Please pull out each line in the items below that contains the word "Describe".

─── Record set

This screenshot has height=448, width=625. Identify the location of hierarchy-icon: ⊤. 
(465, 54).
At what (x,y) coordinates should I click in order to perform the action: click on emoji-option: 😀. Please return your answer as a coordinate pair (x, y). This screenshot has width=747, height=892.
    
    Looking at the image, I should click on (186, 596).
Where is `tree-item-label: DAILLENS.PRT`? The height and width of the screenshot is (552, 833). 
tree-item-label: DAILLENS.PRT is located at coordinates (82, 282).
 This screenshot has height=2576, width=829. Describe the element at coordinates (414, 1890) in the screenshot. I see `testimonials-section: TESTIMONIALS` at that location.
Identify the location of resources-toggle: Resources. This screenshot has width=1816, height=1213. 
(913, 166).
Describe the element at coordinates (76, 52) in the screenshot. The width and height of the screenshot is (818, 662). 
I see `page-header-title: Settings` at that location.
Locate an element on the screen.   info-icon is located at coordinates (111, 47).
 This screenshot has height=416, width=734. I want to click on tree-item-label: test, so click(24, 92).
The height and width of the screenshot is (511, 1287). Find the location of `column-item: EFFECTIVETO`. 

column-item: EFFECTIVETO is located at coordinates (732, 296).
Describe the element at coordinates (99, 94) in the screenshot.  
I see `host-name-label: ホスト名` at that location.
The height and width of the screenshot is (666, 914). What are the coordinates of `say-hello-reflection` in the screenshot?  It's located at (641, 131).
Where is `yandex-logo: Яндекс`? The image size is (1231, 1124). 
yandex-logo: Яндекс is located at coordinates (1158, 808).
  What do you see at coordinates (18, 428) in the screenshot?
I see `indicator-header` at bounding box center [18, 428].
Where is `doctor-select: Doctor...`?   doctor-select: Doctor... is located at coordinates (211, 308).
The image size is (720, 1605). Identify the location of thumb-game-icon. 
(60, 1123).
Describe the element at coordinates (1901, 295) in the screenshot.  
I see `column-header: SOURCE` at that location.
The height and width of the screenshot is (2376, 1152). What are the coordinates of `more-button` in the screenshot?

──────

▶ _Answer box_
 This screenshot has height=2576, width=829. Describe the element at coordinates (414, 1890) in the screenshot. I see `testimonials-section: TESTIMONIALS` at that location.
Describe the element at coordinates (76, 52) in the screenshot. The width and height of the screenshot is (818, 662). 
Describe the element at coordinates (99, 94) in the screenshot.  
Describe the element at coordinates (1901, 295) in the screenshot.  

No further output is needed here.